[Source material — start]
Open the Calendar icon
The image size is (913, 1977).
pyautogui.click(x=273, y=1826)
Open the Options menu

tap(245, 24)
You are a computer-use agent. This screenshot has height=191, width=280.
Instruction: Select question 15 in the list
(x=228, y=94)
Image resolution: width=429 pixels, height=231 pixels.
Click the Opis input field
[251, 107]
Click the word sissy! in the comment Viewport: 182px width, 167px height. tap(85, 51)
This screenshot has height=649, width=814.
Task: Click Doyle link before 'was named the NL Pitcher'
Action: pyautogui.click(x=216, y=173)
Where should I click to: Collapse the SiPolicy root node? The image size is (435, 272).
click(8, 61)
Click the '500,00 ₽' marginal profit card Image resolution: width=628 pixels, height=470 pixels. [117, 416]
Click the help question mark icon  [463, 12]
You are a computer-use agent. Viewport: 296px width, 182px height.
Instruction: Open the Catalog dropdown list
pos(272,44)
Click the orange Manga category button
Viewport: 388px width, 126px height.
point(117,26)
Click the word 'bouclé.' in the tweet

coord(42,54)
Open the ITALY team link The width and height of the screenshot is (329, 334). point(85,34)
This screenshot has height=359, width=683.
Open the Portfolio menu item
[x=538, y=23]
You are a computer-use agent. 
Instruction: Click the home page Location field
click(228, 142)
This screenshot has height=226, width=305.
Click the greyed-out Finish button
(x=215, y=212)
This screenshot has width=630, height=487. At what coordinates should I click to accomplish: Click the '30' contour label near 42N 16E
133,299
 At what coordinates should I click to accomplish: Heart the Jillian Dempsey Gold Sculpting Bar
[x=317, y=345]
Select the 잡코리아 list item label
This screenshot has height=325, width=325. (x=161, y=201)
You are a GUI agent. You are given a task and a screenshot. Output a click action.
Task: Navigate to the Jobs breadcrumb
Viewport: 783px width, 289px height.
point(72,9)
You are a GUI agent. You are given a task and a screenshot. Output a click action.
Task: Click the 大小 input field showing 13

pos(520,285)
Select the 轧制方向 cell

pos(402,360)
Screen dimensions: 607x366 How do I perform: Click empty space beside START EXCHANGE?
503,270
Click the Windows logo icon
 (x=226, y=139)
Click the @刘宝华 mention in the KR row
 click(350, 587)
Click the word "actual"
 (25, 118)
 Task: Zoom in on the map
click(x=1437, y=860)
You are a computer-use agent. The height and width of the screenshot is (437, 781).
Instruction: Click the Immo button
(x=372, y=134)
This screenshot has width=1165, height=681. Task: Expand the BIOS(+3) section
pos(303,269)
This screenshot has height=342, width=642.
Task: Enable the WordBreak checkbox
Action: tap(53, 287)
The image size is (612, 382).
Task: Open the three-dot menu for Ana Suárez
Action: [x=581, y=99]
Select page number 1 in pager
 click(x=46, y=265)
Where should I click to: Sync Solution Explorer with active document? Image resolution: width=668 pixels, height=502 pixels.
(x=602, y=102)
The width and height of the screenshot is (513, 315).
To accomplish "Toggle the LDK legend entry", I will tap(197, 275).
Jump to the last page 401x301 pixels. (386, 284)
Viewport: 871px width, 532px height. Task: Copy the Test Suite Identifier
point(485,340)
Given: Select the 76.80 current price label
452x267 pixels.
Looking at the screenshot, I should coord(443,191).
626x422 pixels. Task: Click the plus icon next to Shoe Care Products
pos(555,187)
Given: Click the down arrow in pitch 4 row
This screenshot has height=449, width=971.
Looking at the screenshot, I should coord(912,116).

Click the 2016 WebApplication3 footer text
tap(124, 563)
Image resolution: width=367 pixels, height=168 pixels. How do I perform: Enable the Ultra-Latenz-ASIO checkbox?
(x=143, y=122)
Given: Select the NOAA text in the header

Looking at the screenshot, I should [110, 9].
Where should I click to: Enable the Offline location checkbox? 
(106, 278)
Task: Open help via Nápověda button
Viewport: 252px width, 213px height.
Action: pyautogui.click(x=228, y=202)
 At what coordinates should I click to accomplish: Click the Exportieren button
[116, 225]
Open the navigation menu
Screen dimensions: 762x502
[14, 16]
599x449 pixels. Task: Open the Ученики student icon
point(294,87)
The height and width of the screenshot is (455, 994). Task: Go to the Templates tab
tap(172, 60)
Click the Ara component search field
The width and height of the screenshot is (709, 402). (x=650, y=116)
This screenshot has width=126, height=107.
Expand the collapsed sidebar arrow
[Source material — finish]
Reprint the complete listing exactly.

§ Reply to the task
Open the Calendar icon
The image size is (913, 1977).
pyautogui.click(x=273, y=1826)
Open the Options menu

tap(245, 24)
You are a computer-use agent. This screenshot has height=191, width=280.
Instruction: Select question 15 in the list
(x=228, y=94)
Image resolution: width=429 pixels, height=231 pixels.
Click the Opis input field
[251, 107]
Click the word sissy! in the comment Viewport: 182px width, 167px height. tap(85, 51)
This screenshot has height=649, width=814.
Task: Click Doyle link before 'was named the NL Pitcher'
Action: pyautogui.click(x=216, y=173)
Where should I click to: Collapse the SiPolicy root node? The image size is (435, 272).
click(8, 61)
Click the '500,00 ₽' marginal profit card Image resolution: width=628 pixels, height=470 pixels. [117, 416]
Click the help question mark icon  [463, 12]
You are a computer-use agent. Viewport: 296px width, 182px height.
Instruction: Open the Catalog dropdown list
pos(272,44)
Click the orange Manga category button
Viewport: 388px width, 126px height.
point(117,26)
Click the word 'bouclé.' in the tweet

coord(42,54)
Open the ITALY team link The width and height of the screenshot is (329, 334). point(85,34)
This screenshot has height=359, width=683.
Open the Portfolio menu item
[x=538, y=23]
You are a computer-use agent. 
Instruction: Click the home page Location field
click(228, 142)
This screenshot has height=226, width=305.
Click the greyed-out Finish button
(x=215, y=212)
This screenshot has width=630, height=487. At what coordinates should I click to accomplish: Click the '30' contour label near 42N 16E
133,299
 At what coordinates should I click to accomplish: Heart the Jillian Dempsey Gold Sculpting Bar
[x=317, y=345]
Select the 잡코리아 list item label
This screenshot has height=325, width=325. (x=161, y=201)
You are a GUI agent. You are given a task and a screenshot. Output a click action.
Task: Navigate to the Jobs breadcrumb
Viewport: 783px width, 289px height.
point(72,9)
You are a GUI agent. You are given a task and a screenshot. Output a click action.
Task: Click the 大小 input field showing 13

pos(520,285)
Select the 轧制方向 cell

pos(402,360)
Screen dimensions: 607x366 How do I perform: Click empty space beside START EXCHANGE?
503,270
Click the Windows logo icon
 (x=226, y=139)
Click the @刘宝华 mention in the KR row
 click(350, 587)
Click the word "actual"
 (25, 118)
 Task: Zoom in on the map
click(x=1437, y=860)
You are a computer-use agent. The height and width of the screenshot is (437, 781).
Instruction: Click the Immo button
(x=372, y=134)
This screenshot has width=1165, height=681. Task: Expand the BIOS(+3) section
pos(303,269)
This screenshot has height=342, width=642.
Task: Enable the WordBreak checkbox
Action: tap(53, 287)
The image size is (612, 382).
Task: Open the three-dot menu for Ana Suárez
Action: [x=581, y=99]
Select page number 1 in pager
 click(x=46, y=265)
Where should I click to: Sync Solution Explorer with active document? Image resolution: width=668 pixels, height=502 pixels.
(x=602, y=102)
The width and height of the screenshot is (513, 315).
To accomplish "Toggle the LDK legend entry", I will tap(197, 275).
Jump to the last page 401x301 pixels. (386, 284)
Viewport: 871px width, 532px height. Task: Copy the Test Suite Identifier
point(485,340)
Given: Select the 76.80 current price label
452x267 pixels.
Looking at the screenshot, I should coord(443,191).
626x422 pixels. Task: Click the plus icon next to Shoe Care Products
pos(555,187)
Given: Click the down arrow in pitch 4 row
This screenshot has height=449, width=971.
Looking at the screenshot, I should coord(912,116).

Click the 2016 WebApplication3 footer text
tap(124, 563)
Image resolution: width=367 pixels, height=168 pixels. How do I perform: Enable the Ultra-Latenz-ASIO checkbox?
(x=143, y=122)
Given: Select the NOAA text in the header

Looking at the screenshot, I should [110, 9].
Where should I click to: Enable the Offline location checkbox? 
(106, 278)
Task: Open help via Nápověda button
Viewport: 252px width, 213px height.
Action: pyautogui.click(x=228, y=202)
 At what coordinates should I click to accomplish: Click the Exportieren button
[116, 225]
Open the navigation menu
Screen dimensions: 762x502
[14, 16]
599x449 pixels. Task: Open the Ученики student icon
point(294,87)
The height and width of the screenshot is (455, 994). Task: Go to the Templates tab
tap(172, 60)
Click the Ara component search field
The width and height of the screenshot is (709, 402). (x=650, y=116)
This screenshot has width=126, height=107.
Expand the collapsed sidebar arrow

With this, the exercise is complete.